Task statement - In the records below, find the line that contains "[著者サイト] (34, 2177)" and the line that contains "scimarche (282, 1003)", then retype exactly those two lines and every line between them.

Items from a dataset:
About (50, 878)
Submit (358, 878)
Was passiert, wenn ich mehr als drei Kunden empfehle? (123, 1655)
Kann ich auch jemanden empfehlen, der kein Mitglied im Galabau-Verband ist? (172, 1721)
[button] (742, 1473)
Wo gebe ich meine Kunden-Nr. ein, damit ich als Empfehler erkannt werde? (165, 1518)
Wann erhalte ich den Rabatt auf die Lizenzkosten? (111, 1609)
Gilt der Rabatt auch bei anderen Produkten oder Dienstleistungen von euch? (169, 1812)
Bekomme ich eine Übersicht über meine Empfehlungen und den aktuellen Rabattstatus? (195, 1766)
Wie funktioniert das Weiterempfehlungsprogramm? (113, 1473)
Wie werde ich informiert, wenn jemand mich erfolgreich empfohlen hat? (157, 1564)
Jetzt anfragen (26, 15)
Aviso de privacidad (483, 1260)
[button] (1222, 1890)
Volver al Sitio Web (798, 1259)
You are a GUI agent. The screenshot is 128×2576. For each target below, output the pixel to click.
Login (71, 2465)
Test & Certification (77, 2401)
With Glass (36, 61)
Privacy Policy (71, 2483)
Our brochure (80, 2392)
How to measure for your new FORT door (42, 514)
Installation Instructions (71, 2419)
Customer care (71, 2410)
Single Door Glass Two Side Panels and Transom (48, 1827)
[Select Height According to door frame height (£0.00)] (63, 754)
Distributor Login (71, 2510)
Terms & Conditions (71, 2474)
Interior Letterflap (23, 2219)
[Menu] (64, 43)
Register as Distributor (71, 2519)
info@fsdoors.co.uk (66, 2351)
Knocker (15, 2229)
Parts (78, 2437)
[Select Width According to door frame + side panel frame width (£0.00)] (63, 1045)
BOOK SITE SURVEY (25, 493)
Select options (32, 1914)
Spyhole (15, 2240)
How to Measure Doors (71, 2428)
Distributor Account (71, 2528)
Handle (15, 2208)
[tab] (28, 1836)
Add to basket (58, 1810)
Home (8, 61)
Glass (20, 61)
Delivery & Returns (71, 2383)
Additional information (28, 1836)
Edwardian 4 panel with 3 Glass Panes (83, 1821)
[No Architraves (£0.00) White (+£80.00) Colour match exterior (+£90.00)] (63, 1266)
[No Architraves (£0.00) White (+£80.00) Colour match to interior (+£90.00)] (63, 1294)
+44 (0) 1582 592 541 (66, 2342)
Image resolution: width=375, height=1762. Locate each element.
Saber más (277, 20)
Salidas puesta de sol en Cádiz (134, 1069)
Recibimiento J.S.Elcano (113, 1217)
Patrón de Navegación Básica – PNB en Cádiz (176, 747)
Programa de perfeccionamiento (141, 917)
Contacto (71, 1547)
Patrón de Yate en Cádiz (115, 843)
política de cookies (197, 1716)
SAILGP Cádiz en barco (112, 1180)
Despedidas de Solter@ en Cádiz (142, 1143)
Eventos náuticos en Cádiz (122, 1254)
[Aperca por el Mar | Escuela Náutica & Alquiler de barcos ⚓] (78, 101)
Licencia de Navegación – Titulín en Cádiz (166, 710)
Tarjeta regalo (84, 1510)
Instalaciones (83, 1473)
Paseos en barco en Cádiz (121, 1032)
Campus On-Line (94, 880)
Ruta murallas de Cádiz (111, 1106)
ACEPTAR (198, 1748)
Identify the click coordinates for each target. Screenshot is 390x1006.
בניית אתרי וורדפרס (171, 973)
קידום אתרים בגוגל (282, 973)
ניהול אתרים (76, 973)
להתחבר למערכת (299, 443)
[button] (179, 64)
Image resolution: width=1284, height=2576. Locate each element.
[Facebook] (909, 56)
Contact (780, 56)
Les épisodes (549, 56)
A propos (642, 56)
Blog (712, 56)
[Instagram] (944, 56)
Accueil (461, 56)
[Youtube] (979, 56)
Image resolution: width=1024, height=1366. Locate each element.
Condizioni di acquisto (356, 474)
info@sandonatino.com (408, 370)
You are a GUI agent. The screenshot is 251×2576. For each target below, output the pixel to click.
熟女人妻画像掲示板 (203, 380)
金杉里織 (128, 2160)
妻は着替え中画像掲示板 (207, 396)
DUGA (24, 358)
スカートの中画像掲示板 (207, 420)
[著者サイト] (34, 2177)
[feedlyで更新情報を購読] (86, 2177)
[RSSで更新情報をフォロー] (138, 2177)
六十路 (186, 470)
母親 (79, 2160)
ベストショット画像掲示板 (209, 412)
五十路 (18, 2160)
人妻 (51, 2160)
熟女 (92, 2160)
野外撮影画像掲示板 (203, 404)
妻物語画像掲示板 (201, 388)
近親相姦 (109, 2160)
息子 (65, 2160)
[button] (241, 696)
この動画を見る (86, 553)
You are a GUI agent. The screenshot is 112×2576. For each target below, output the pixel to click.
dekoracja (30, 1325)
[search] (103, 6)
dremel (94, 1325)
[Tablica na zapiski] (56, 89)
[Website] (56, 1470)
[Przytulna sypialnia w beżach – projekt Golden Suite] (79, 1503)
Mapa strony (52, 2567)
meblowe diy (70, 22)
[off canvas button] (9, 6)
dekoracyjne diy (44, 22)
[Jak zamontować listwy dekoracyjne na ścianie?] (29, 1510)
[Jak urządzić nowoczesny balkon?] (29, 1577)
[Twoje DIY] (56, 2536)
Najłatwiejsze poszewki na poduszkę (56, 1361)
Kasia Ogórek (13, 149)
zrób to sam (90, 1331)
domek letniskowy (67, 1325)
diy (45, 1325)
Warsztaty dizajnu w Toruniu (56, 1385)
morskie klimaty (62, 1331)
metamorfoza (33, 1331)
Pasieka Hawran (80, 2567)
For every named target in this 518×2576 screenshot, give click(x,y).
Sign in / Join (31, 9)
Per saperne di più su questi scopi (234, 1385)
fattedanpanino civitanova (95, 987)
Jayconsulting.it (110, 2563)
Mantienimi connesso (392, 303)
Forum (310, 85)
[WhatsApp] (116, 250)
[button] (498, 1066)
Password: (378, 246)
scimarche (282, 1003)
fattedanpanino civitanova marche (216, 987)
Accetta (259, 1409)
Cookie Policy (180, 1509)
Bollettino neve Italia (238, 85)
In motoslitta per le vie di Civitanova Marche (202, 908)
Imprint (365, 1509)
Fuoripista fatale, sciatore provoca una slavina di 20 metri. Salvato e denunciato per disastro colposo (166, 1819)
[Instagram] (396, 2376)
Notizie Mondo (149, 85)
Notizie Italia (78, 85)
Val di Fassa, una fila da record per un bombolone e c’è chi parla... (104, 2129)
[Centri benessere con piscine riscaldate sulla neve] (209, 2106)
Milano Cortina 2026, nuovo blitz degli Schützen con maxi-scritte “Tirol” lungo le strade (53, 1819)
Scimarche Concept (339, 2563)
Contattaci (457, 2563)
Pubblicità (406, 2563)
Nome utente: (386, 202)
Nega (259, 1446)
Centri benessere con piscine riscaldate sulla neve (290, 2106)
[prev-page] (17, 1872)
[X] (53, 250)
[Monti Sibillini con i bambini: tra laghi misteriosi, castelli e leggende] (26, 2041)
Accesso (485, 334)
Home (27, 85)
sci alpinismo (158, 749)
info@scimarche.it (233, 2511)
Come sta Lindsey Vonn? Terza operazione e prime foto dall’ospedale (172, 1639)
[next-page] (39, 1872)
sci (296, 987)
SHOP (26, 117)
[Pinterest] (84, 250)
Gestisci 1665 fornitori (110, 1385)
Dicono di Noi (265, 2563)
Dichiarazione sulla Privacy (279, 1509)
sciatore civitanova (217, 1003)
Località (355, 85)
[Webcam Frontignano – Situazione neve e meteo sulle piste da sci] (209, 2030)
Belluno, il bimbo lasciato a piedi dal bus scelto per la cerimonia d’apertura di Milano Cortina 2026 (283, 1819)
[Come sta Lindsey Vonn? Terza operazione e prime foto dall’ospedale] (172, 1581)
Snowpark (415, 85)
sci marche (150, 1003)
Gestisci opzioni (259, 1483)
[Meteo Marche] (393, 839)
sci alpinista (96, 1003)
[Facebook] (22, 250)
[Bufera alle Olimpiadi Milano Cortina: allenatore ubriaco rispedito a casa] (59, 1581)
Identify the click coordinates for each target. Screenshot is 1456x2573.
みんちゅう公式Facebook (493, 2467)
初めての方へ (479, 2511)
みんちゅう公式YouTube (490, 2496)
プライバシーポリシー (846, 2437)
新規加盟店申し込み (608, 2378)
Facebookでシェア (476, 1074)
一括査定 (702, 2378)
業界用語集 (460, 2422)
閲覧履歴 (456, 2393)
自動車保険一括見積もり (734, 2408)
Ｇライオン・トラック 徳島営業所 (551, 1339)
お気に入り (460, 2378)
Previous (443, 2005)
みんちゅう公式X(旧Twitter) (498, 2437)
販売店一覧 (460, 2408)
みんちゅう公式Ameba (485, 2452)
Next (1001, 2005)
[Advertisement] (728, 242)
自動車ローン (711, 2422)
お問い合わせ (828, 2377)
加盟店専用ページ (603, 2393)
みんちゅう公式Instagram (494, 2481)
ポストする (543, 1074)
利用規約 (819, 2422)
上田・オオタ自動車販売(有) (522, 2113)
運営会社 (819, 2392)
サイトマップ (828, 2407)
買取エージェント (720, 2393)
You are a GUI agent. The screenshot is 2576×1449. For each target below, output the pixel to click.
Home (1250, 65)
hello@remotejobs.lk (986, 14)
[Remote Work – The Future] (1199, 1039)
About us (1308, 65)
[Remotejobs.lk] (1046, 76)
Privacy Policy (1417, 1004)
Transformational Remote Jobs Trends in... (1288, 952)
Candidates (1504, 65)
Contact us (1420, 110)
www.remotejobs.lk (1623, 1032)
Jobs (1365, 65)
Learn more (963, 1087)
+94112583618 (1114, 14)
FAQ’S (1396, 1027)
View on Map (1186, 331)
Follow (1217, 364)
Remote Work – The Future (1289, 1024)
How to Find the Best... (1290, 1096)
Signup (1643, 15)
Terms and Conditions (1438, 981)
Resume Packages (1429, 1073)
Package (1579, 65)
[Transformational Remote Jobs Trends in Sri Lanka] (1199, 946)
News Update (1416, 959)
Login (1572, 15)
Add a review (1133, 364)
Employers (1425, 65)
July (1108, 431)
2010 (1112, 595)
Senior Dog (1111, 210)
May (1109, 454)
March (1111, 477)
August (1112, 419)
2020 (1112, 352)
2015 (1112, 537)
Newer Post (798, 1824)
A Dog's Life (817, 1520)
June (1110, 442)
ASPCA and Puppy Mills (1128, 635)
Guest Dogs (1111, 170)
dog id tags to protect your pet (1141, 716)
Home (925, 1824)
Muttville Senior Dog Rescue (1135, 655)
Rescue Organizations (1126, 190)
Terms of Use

Solution for this task -
[著者サイト] (34, 2177)
[feedlyで更新情報を購読] (86, 2177)
[RSSで更新情報をフォロー] (138, 2177)
六十路 (186, 470)
母親 (79, 2160)
ベストショット画像掲示板 (209, 412)
五十路 (18, 2160)
人妻 (51, 2160)
熟女 (92, 2160)
野外撮影画像掲示板 (203, 404)
妻物語画像掲示板 (201, 388)
近親相姦 (109, 2160)
息子 (65, 2160)
[button] (241, 696)
この動画を見る (86, 553)
You are a GUI agent. The screenshot is 112×2576. For each target below, output the pixel to click.
dekoracja (30, 1325)
[search] (103, 6)
dremel (94, 1325)
[Tablica na zapiski] (56, 89)
[Website] (56, 1470)
[Przytulna sypialnia w beżach – projekt Golden Suite] (79, 1503)
Mapa strony (52, 2567)
meblowe diy (70, 22)
[off canvas button] (9, 6)
dekoracyjne diy (44, 22)
[Jak zamontować listwy dekoracyjne na ścianie?] (29, 1510)
[Jak urządzić nowoczesny balkon?] (29, 1577)
[Twoje DIY] (56, 2536)
Najłatwiejsze poszewki na poduszkę (56, 1361)
Kasia Ogórek (13, 149)
zrób to sam (90, 1331)
domek letniskowy (67, 1325)
diy (45, 1325)
Warsztaty dizajnu w Toruniu (56, 1385)
morskie klimaty (62, 1331)
metamorfoza (33, 1331)
Pasieka Hawran (80, 2567)
For every named target in this 518×2576 screenshot, give click(x,y).
Sign in / Join (31, 9)
Per saperne di più su questi scopi (234, 1385)
fattedanpanino civitanova (95, 987)
Jayconsulting.it (110, 2563)
Mantienimi connesso (392, 303)
Forum (310, 85)
[WhatsApp] (116, 250)
[button] (498, 1066)
Password: (378, 246)
scimarche (282, 1003)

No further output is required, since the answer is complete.